I’d just left a lecture at the Plaza last week when it dawned on me that I’d never been to Kensington’s Sushi Club. People have been raving to me about it for years, so I made a point of stopping in to see what all the fuss is about.
It’s certainly not about the space. Besides a large, intricately illustrated chalkboard behind the sushi bar, the high-ceilinged room isn’t anything flashy. I wouldn’t mind seeing the carpet go, and they might want to cut the wires on the convenience-store-style doorbell that rings with the comings and goings of diners, but other than that the room is fairly nondescript.
After waiting a few moments to be seated (reservations recommended), my husband and I take a seat by the window and dig into the menu.
I’d heard good things about the tuna tataki ($10.80, only available Thursday, Friday and Saturday), but by 7:45 p.m., it was sold out. Bummer. As an alternative, we go for the gyoza ($8.90). Made with flavourful ground chicken, the yummy dumplings are plump and dense with a tangy citrus ponzu sauce for dipping.
Be forewarned that Sushi Club is busy, so the food service tends to take longer that one would prefer, but I can assure you, the fish is well worth the wait.
Our first bite from the sushi menu is the crunchy tuna roll ($5.60). It’s a nice burst of flavour and texture. The tuna is spicy and succulent and the cornflakes add a fun crackle to the roll. I like it, but there may have been a few too many cornflakes added tonight as a couple of my bites are on the dry side.
Next up we try the scallop tempura roll ($6.90), which is similar to a typical dynamite roll made with shrimp tempura. If you like scallops, it’s a nice departure from the shrimp, with pops of roe and creamy avocado.
In between bites of the rolls we sample a few sushi selections. I’m impressed to find three types of salmon on the menu — coho, smoked and sockeye. Our server recommends the evening’s sockeye ($2.30 per piece), explaining that it usually comes from Alaska, but tonight’s is from Russia (with love). Her advice is right on target. The salmon is deliciously fresh and tender, and not the least bit mushy.
The maguro (tuna, $3.80 per piece) is equally good. Lean, mean and a deep shade of crimson — it’s fresh and uncomplicated.
It’s important to note that Sushi Club also has a vast menu of specialty rolls.

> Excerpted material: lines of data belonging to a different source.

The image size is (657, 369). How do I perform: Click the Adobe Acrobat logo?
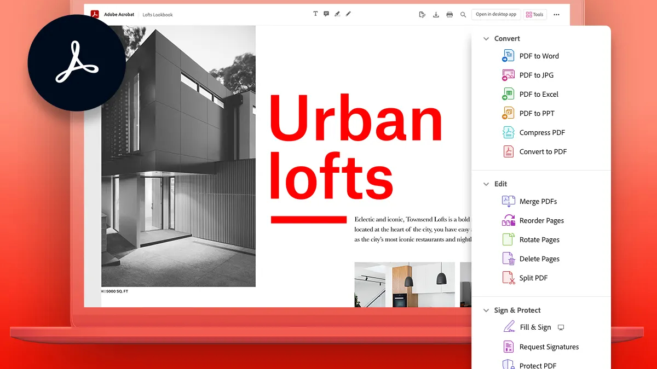96,14
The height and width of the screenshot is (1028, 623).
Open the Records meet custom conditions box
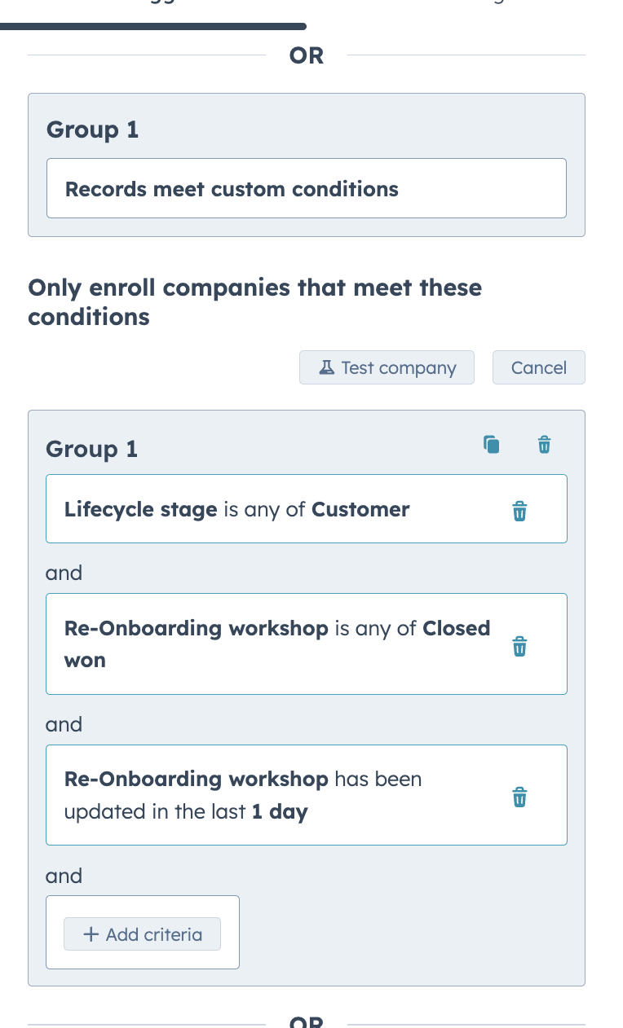coord(307,188)
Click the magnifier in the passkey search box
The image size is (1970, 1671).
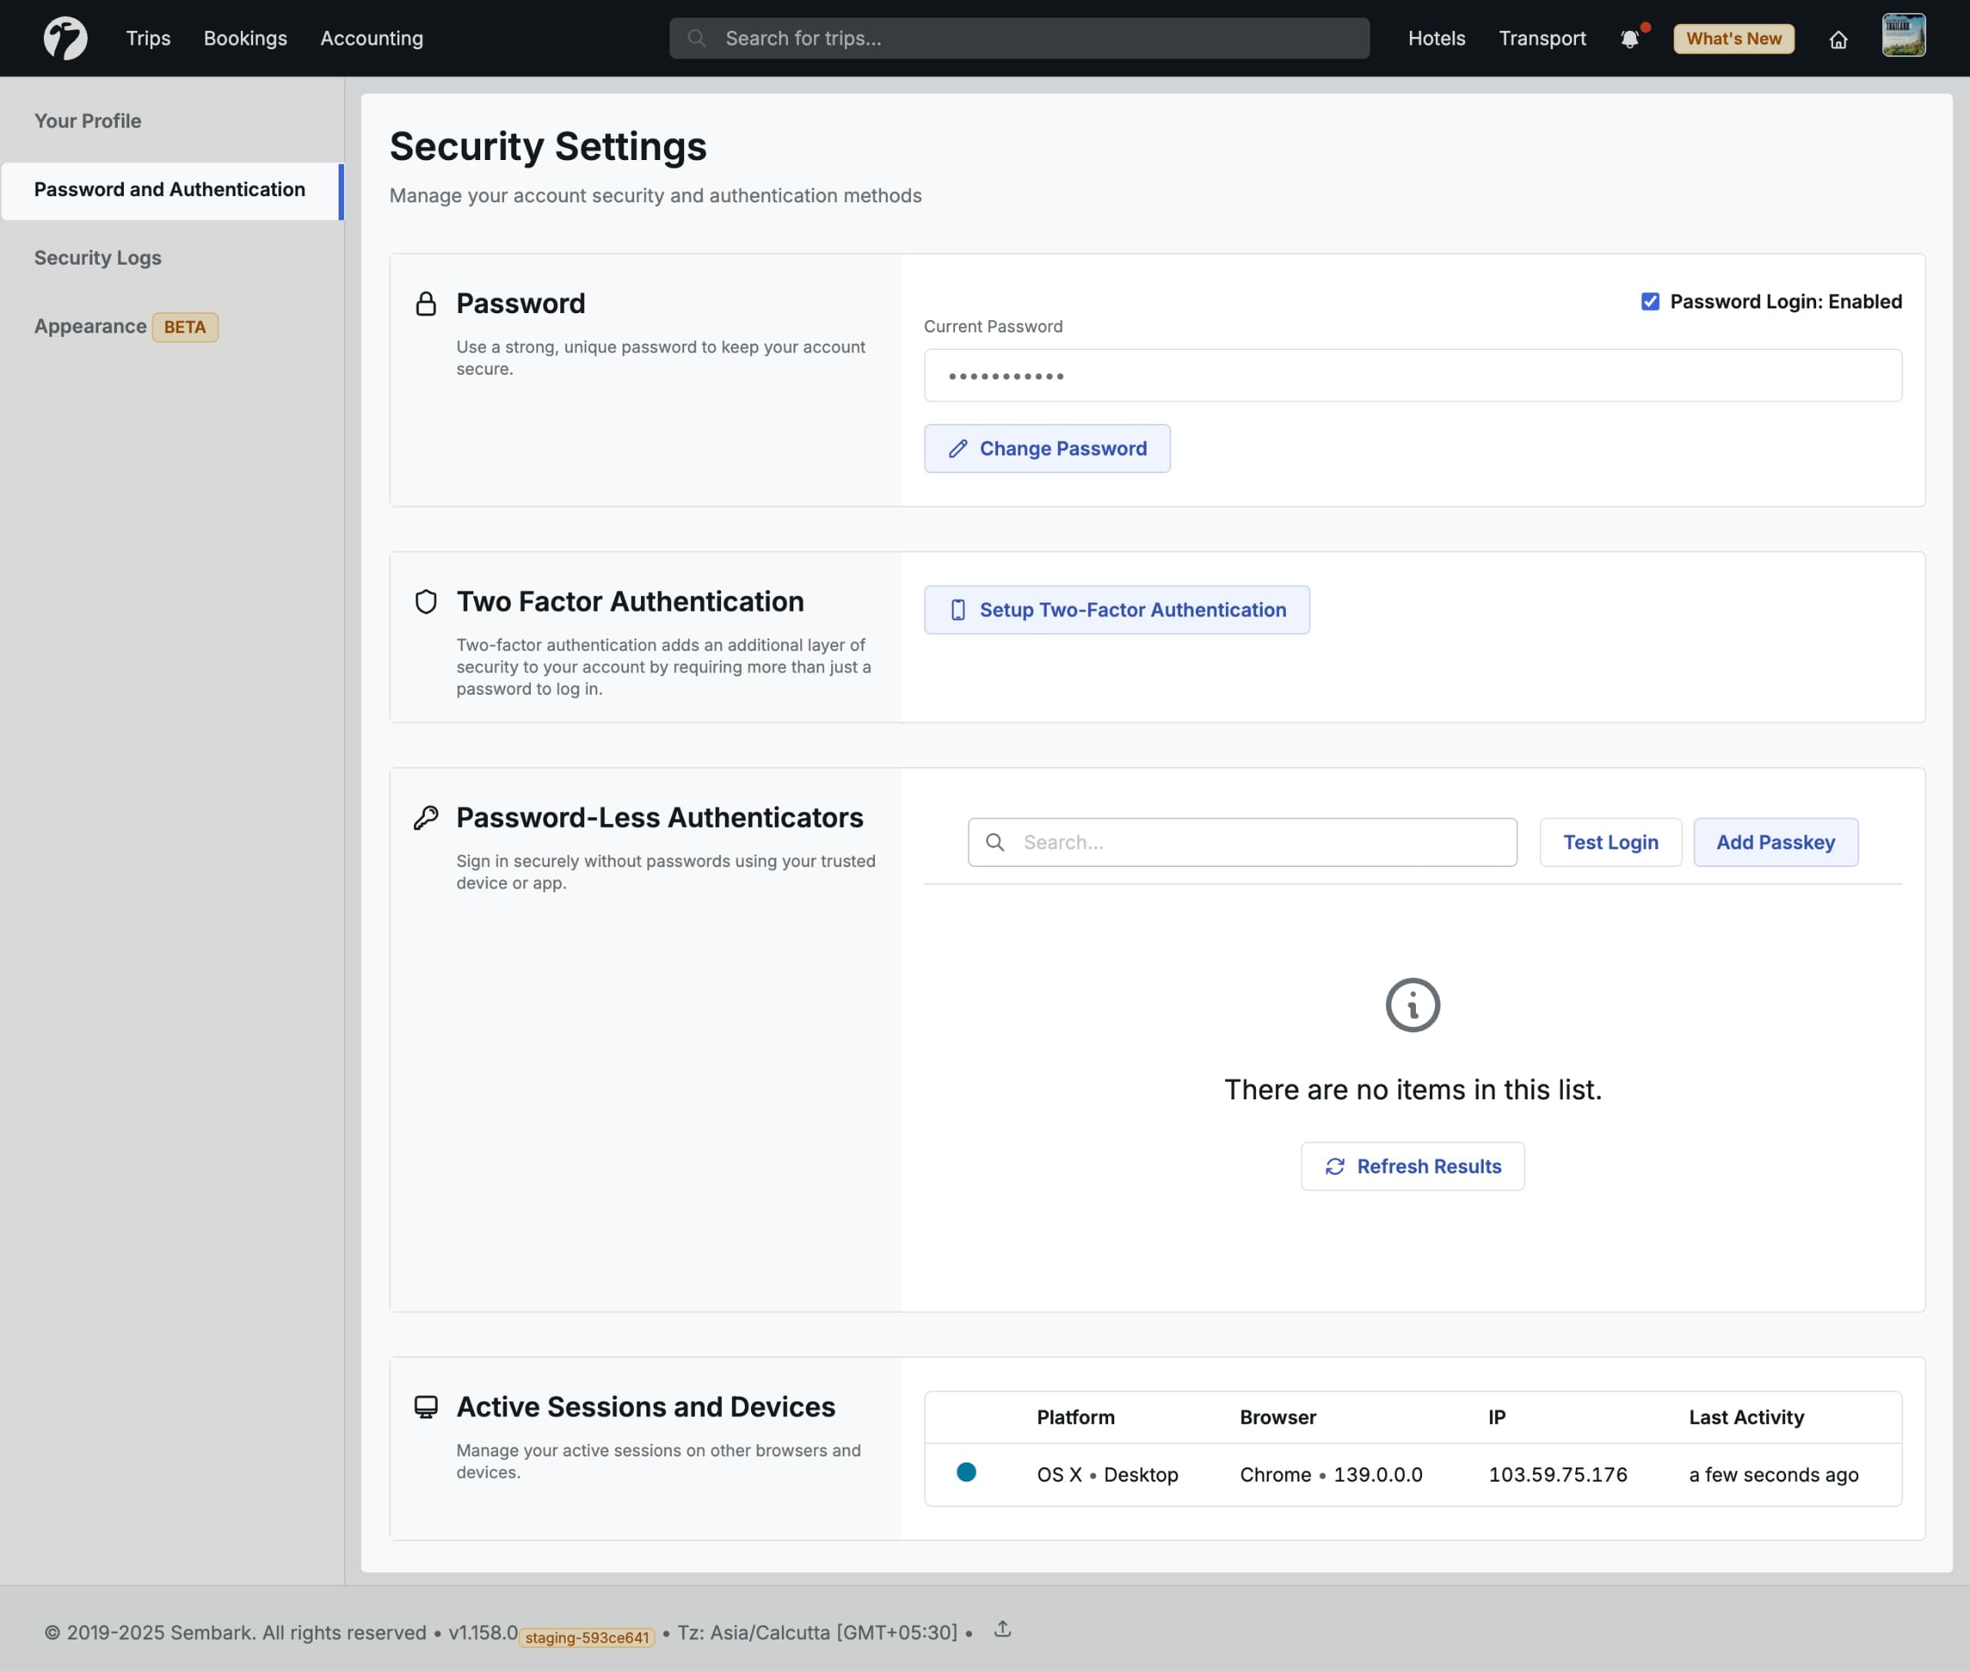tap(997, 842)
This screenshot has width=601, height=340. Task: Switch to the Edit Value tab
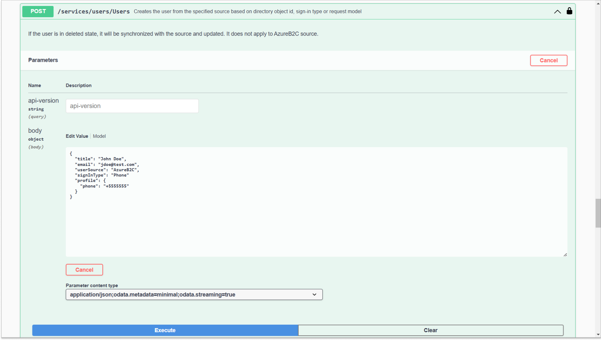pyautogui.click(x=77, y=136)
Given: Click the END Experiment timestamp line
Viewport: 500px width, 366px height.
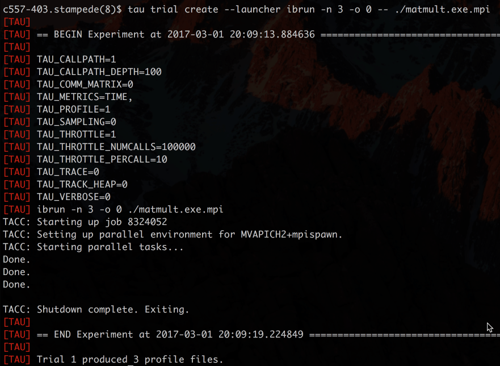Looking at the screenshot, I should coord(251,334).
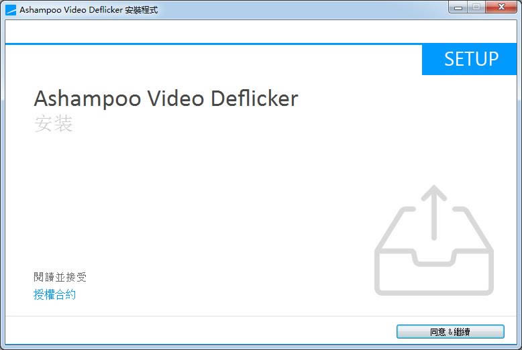
Task: Click the blue progress line below the header
Action: [x=213, y=44]
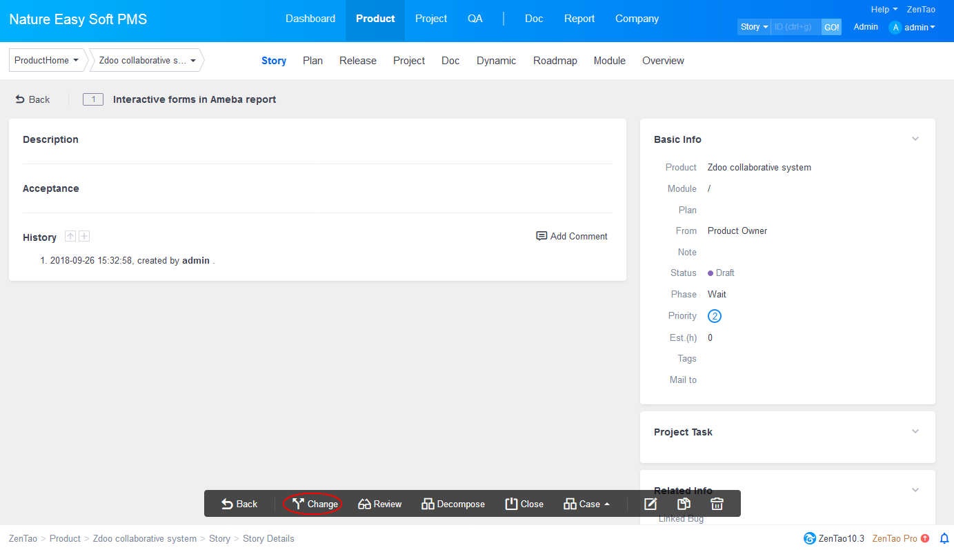Image resolution: width=954 pixels, height=550 pixels.
Task: Collapse the Project Task panel
Action: tap(915, 431)
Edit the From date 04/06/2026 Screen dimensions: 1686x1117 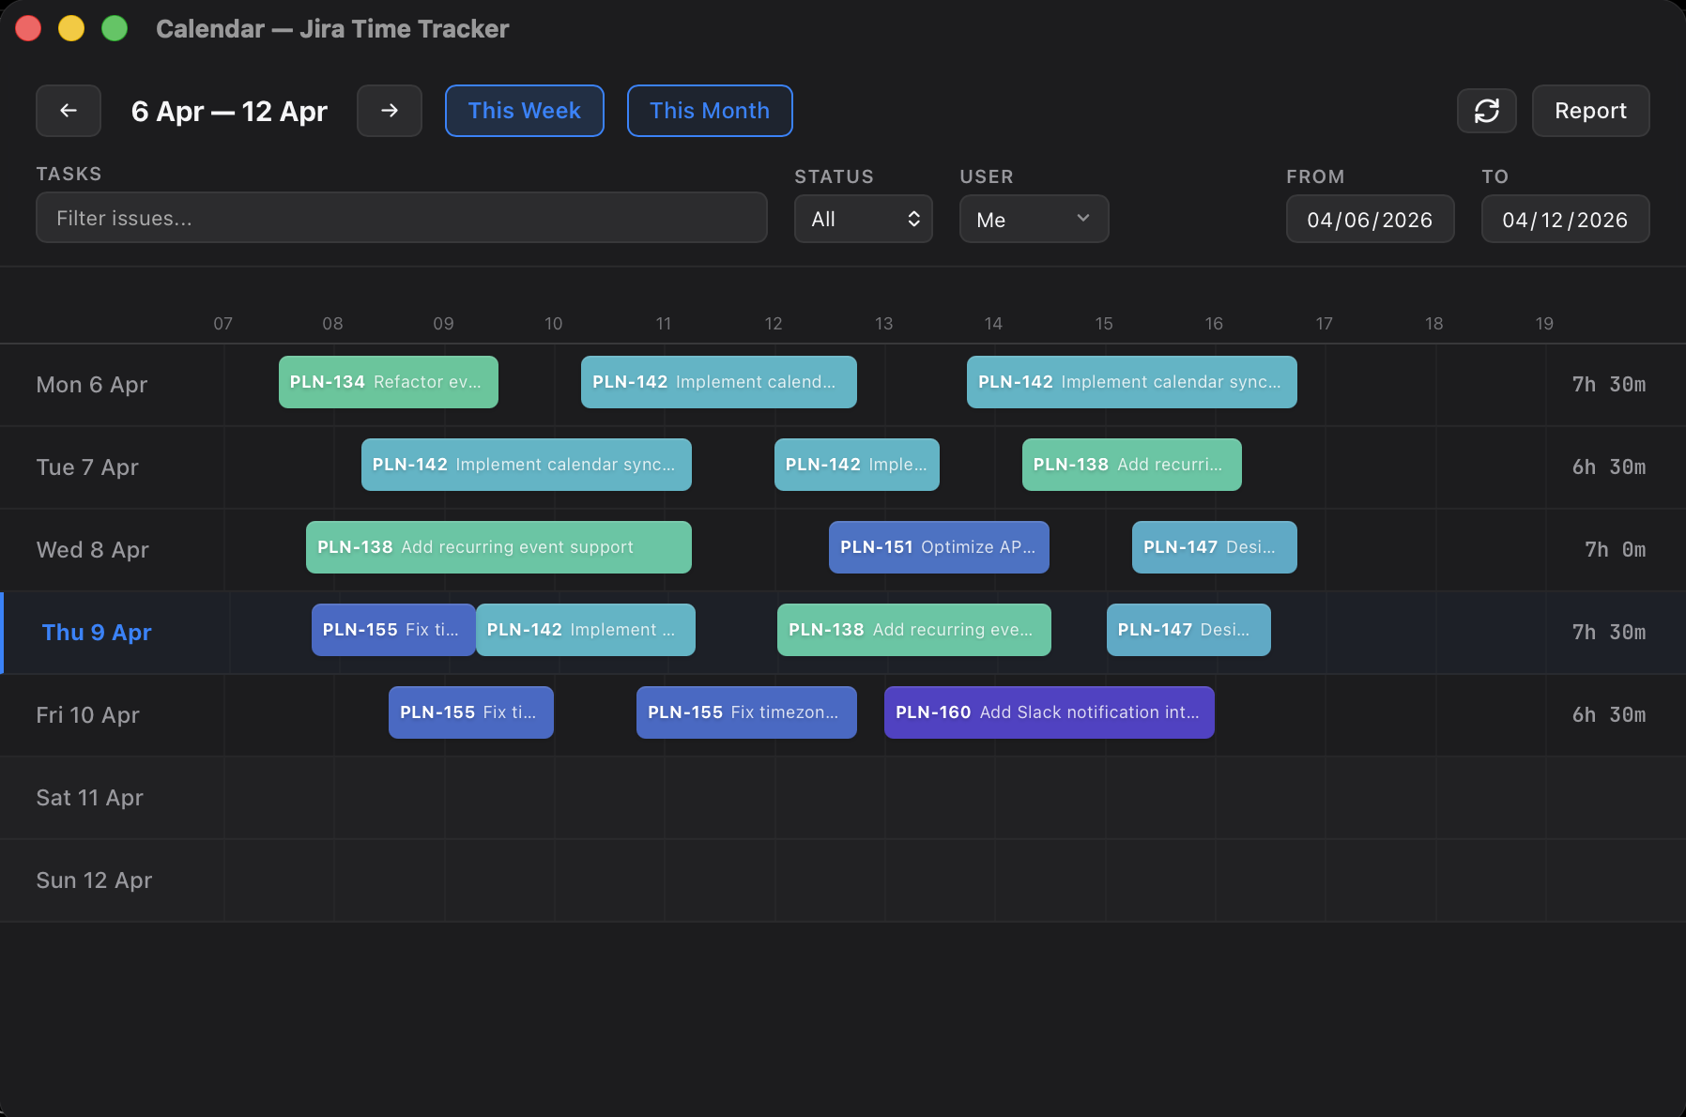1370,219
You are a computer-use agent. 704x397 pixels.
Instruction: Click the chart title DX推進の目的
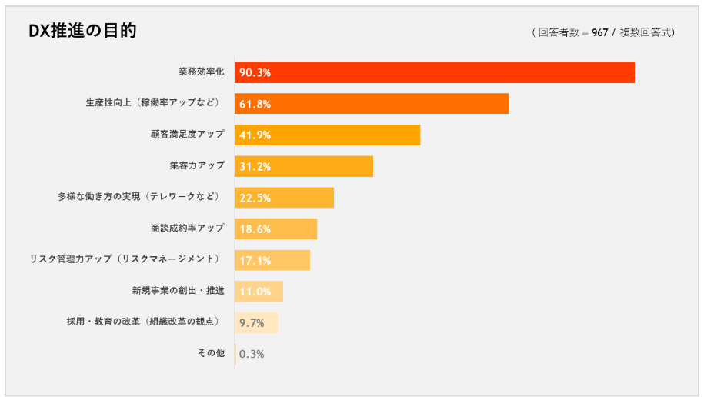(x=82, y=31)
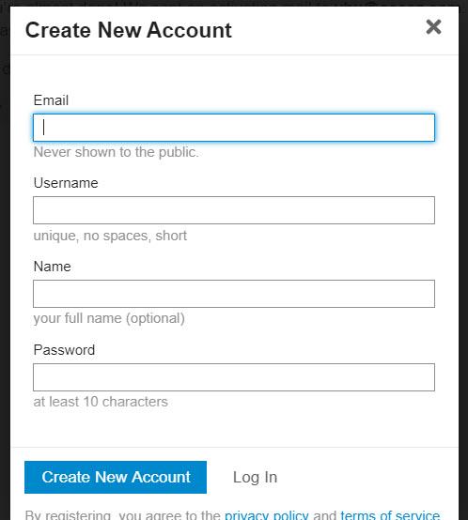The width and height of the screenshot is (468, 520).
Task: Open the privacy policy link
Action: 267,515
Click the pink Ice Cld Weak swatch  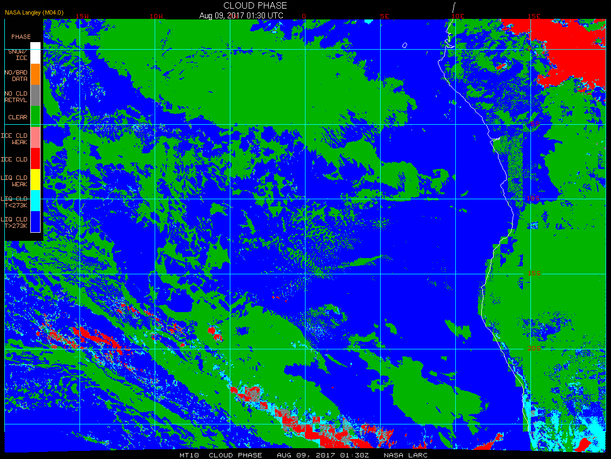tap(36, 137)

Loading up on these particular rolls will likely break the bank if you go too crazy, but I would suggest trying at least one with your meal. A few of the more interesting selections include the prosciutto mango roll ($14.50) made with smoked steelhead trout, smoked black cod, pea shoots, wasabi tobiko, cream cheese, mayo, mango, prosciutto and a house dressing. Or the Sunkissed roll ($13), a combination of smoked steelhead trout, avocado, thin sliced lemon, roe, unagi and maple syrup.
For our grand finale, we decide on a roll that has the potential to eat like a dessert, the Hawaiian shrimp katsu roll ($15). It features panko-breaded shrimp, yam tempura, tomato, cream cheese, tonkatsu sauce (think Japanese Worcestershire sauce), mango, avocado, crushed pineapple, coconut milk and Japanese chili. Looking over the ingredients I’m worried about an overly creamy, flavour overload — thankfully this isn’t the case.
The roll is refreshing, with nods to each ingredient, but nothing so bold that it overwhelms. I can see why the chefs chose to serve this roll as our last dish, and I’m happy to taste each subtle nuance with every bite. I would definitely order this island-inspired roll again.
If you haven’t visited Sushi Club, you should make a point of it. Though busy, the service is friendly and informative and the sushi is a cut above. I can see why it’s been a Kensington mainstay for over nine years.